陈志峰, 侯浚, 贺宇彤, 郭翠兰, 靳国良, 宋国慧, 乔翠云, 白文龙, 孟凡书. 食管癌高发区队列内镜筛查随访分析[J]. 中国肿瘤临床, 2007, 34(9): 491-492,496.
引用本文: 陈志峰, 侯浚, 贺宇彤, 郭翠兰, 靳国良, 宋国慧, 乔翠云, 白文龙, 孟凡书. 食管癌高发区队列内镜筛查随访分析[J]. 中国肿瘤临床, 2007, 34(9): 491-492,496.
Chen Zhi-feng, Hou Jun, He Yu-tong et al, . Follow- up Analysis of a Cohort Undergoing Endoscopic Screening in High Risk Area of Esophageal Cancer[J]. CHINESE JOURNAL OF CLINICAL ONCOLOGY, 2007, 34(9): 491-492,496.
Citation: Chen Zhi-feng, Hou Jun, He Yu-tong et al, . Follow- up Analysis of a Cohort Undergoing Endoscopic Screening in High Risk Area of Esophageal Cancer[J]. CHINESE JOURNAL OF CLINICAL ONCOLOGY, 2007, 34(9): 491-492,496.

食管癌高发区队列内镜筛查随访分析

Follow- up Analysis of a Cohort Undergoing Endoscopic Screening in High Risk Area of Esophageal Cancer

  • 摘要: 目的:分析食管癌高发区大人群内镜加碘染色筛查敏感性和漏诊率。方法:根据2002年5月河北省磁县40~65岁2013例内镜队列筛查样本,通过以2006年1月~3月随访所证实发生的食管鳞癌、贲门腺癌和胃癌病例为数据计算敏感性和漏诊率。结果:在内镜筛查后的6个月~36个月中,随访证实新发生食管鳞癌2例,贲门腺癌4例,胃窦腺癌1例,其他癌6例,死因不详1例。失访11例,随访率99.4%。经计算内镜筛查食管鳞癌灵敏度97.1%,漏诊率2.9%;贲门腺癌分别为80.0%和20.0%。结论:食管癌高发区内镜加碘染色筛查,贲门癌的灵敏度低于食管癌。

     

    Abstract: Objective: To estimate the sensitivity and the rate of incorrect diagnosis of endoscopic screening using iodine staining in the high risk area of esophageal cancer.

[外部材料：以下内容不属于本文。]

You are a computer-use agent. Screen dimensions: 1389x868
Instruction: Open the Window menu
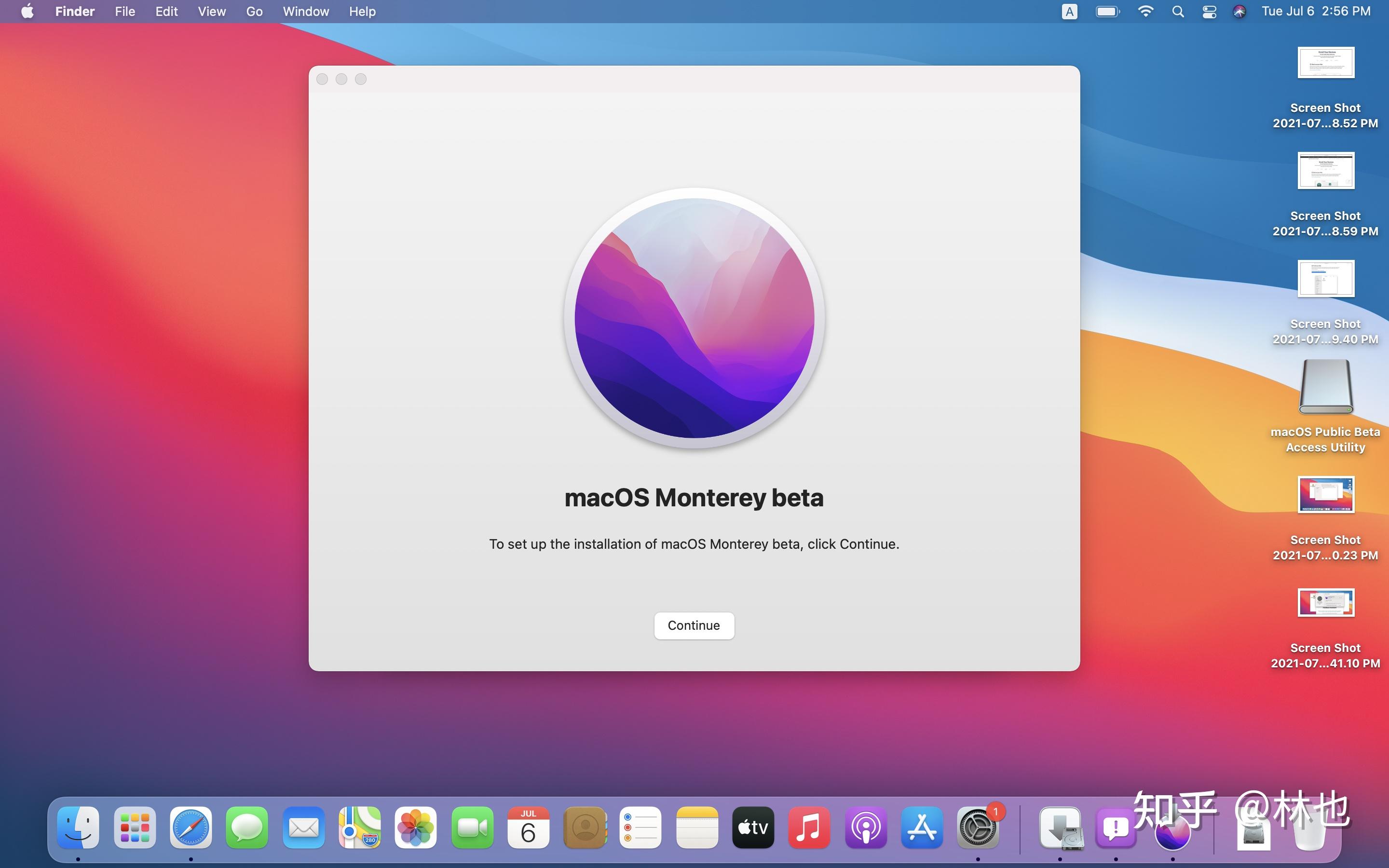tap(305, 12)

Methods: In May 2002,there were 2013 cases between 40 and 65 years old who were examined endoscopically in the Hebei province. From January to March of 2006, follow- up confirmed occurrences of esophageal squamous cancer, adenocarcinoma of gastric cardia and stomach gland cancer. These data were used to determine sensitivity and rate of incorrect diagnosis. Results: Follow- up lasted 6 to 36 months, and it confirmed the presence of esophageal squamous carcinoma in 2 cases, adenocarcinoma of gastric cardia in 4 cases, gastric antrum adenoma in 1 case. The cause of death was unclear in 1 case. Eleven cases were lost to follow- up, providing an overall follow- up rate of 99.4%. Sensitivity of endoscopic screening with iodine staining for detection of esophageal squamous carcinoma was 97.1%, and the rate of missed diagnosis 2.9%. Sensitivity of the method for detecting adenocarcinoma of gastric cardia was 80%, and the rate of missed diagnosis was 20%. Conclusions: The sensitivity of endoscopic screening with iodine staining in detecting adenocarcinoma or gastric cardia was lower than that for detection of esophageal squamous carcinoma.